Hopital Public : état des lieux
La réforme de l’hôpital, et plus globalement celle du système de santé, est un objectif affirmé de la loi santé. Plusieurs crises expliquent le malaise actuel de l’hôpital public :
• Une crise de perte de sens, car à la vision médicale de l’hôpital s’oppose une vision managériale à dominances économique et budgétaire. La qualité des soins a cédé la priorité au volume de soins réalisé. Le nombre de lits et de personnels soignants est devenu les variables d’ajustement de la dépense. Le résultat est une régression des valeurs médicales fondatrices au profit de valeurs économiques ;
• Une crise financière, car si l’objectif des dépenses d’assurance-maladie est national, la distribution des financements est fragmentée entre les soins de ville, l’hôpital, la prévention et le social, gérés par des instances différentes. L’évaluation se fait sur des volumes et des procédures, et non sur des résultats. Le mode de financement actuel (tarification à l’activité) aiguise la concurrence au détriment de la complémentarité et génère des effets pervers sur la pertinence des soins et les décisions d’hospitalisation ;
• Une crise managériale et de gouvernance, car la gestion administrative hypertrophiée développe une conception uniforme et juridique de l’hôpital. Les conséquences sont majeures: l’incompréhension s’est installée entre l’administration et les médecins, les liens se délitent entre médecins et autres personnels soignants, le temps consacré à la charge administrative se fait au détriment de celui consacré à soigner les patients, la multitude de lois, décrets, circulaires crée une instabilité réglementaire ;
• Une crise structurelle et organisationnelle, car un centralisme administratif pyramidal et l’accumulation de normes rigides sont imposés sans discernement aux hôpitaux qui ont une grande hétérogénéité de taille et de missions ;
• Une crise sociétale, qui impacte l’hôpital et ses personnels: la réduction du temps travail, les choix de vie et la féminisation du corps médical ont modifié les comportements et les modalités d’exercice ; les patients acteurs de leur propre santé exigent une nouvelle relation médecin-malade ; la dégradation des conditions de travail des personnels soignants est liée à l’augmentation de la charge de soins par patient, l’absence de remplacement des personnels, l’absence de reconnaissance et de valorisation des carrières, avec un sentiment croissant de déclassement.

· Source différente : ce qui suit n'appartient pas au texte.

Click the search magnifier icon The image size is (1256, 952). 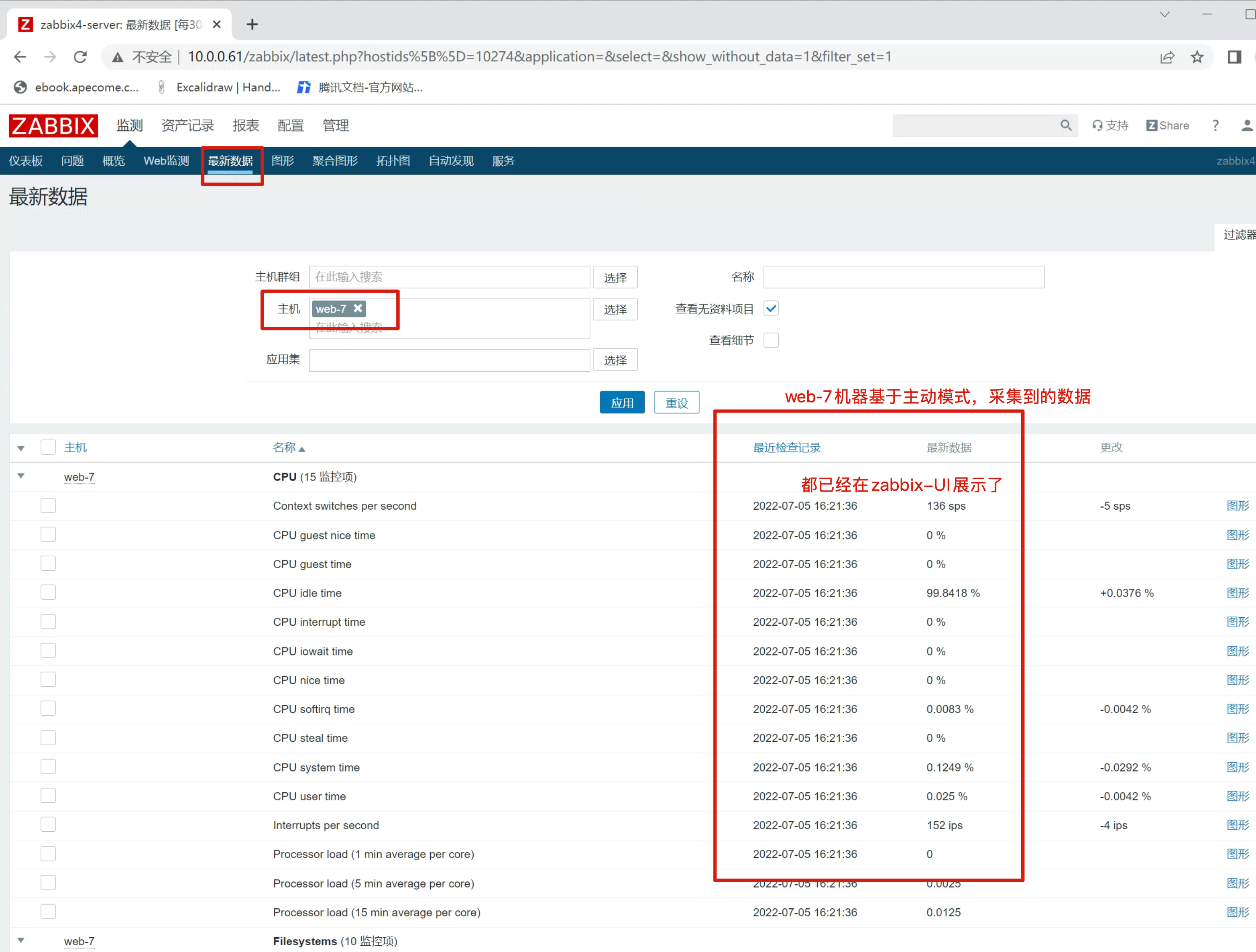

Pour ces raisons, l’Académie nationale de médecine
appelle à une refondation de l’hôpital public:
• Une nouvelle gouvernance, qui ne doit plus être assurée par le seul directeur général de l’hôpital. Le président de la commission médicale d’établissement, représentant des médecins, devra avoir la responsabilité sur toutes les questions médicales ; dans les CHU, le doyen de la faculté doit être réellement responsable de l’enseignement et de la recherche. La direction des soins et les représentants des patients devront aussi avoir leur place. La qualité et la valorisation des équipes seront définies par de nouveaux critères: savoir-faire des personnels, nouveaux patients, réhospitalisations non prévues, activité ambulatoire, résultats. (1)

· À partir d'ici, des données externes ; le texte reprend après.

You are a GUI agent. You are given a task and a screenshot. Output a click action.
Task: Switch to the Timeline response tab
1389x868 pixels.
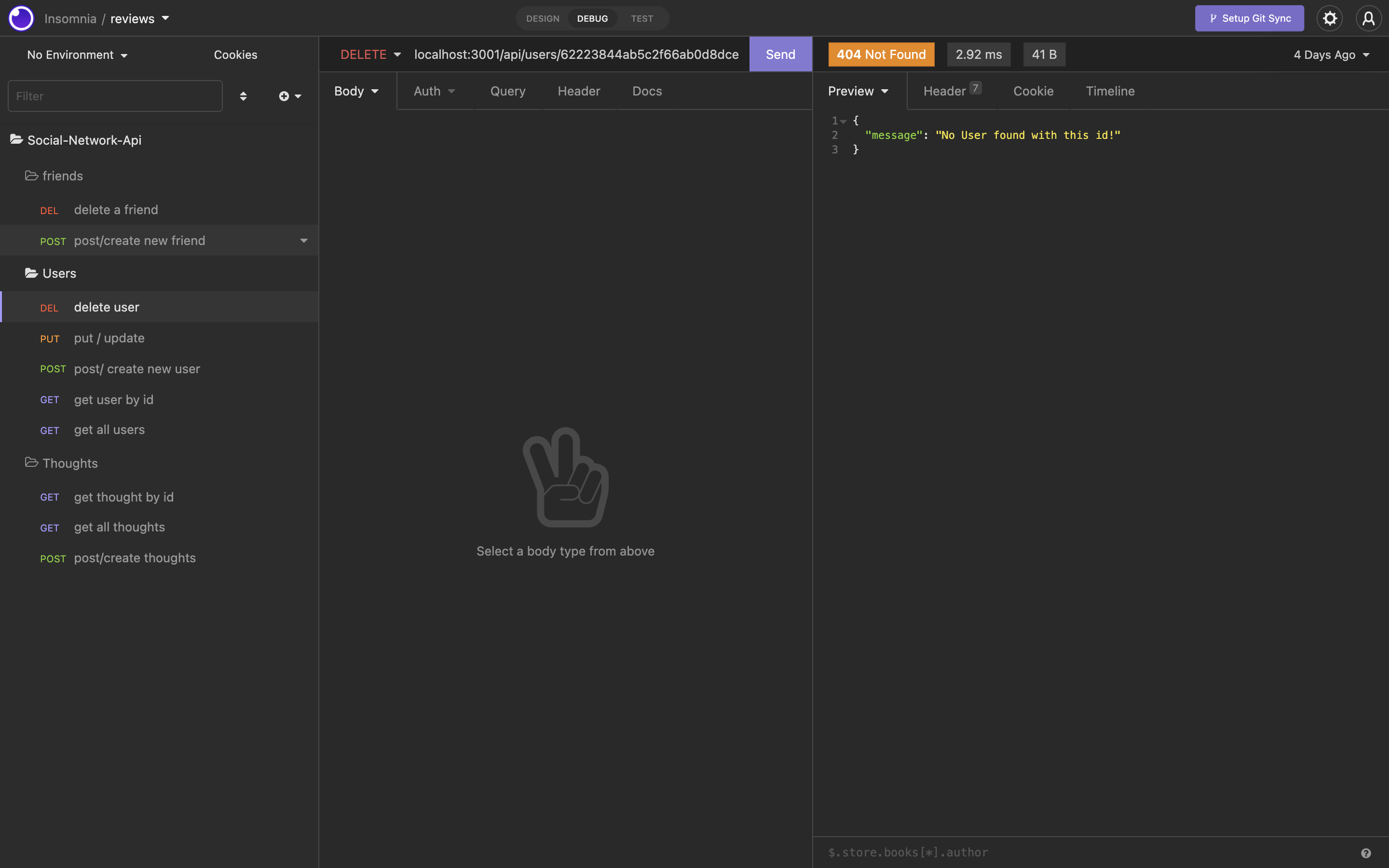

• De nouvelles modalités de financement. L’objectif sera de revenir à la valeur fondamentale de la médecine, à savoir le résultat obtenu par les soins prodigués au malade. L’évaluation doit être faite sur l’ensemble du parcours de soins en intégrant soins de ville, hôpital et social ;
• La réinsertion de l’hôpital dans son environnement doit se faire par une organisation territoriale des soins avec une gradation en soins de proximité, soins spécialisés et recours ultraspécialisés au profit d’un parcours de soins intégrant public et privé ;
• La revalorisation des personnels médicaux et soignants impose de restaurer l’attractivité de leurs métiers, de réorganiser l’activité des médecins en privilégiant le temps médical, d’augmenter les salaires des personnels soignants, de leur donner la reconnaissance qu’ils méritent ;
• L’organisation de l’hôpital centrée sur le patient devra répondre à sa triple demande: accéder à des soins de qualité, bénéficier d’une relation avec les équipes prenant soin de lui et faciliter son parcours de vie ;
• Le rôle des CHU doit être réaffirmé dans leur triple mission de soins en médecines de recours et de proximité, de formation des professionnels de santé et de recherche clinique au sein de l’hôpital.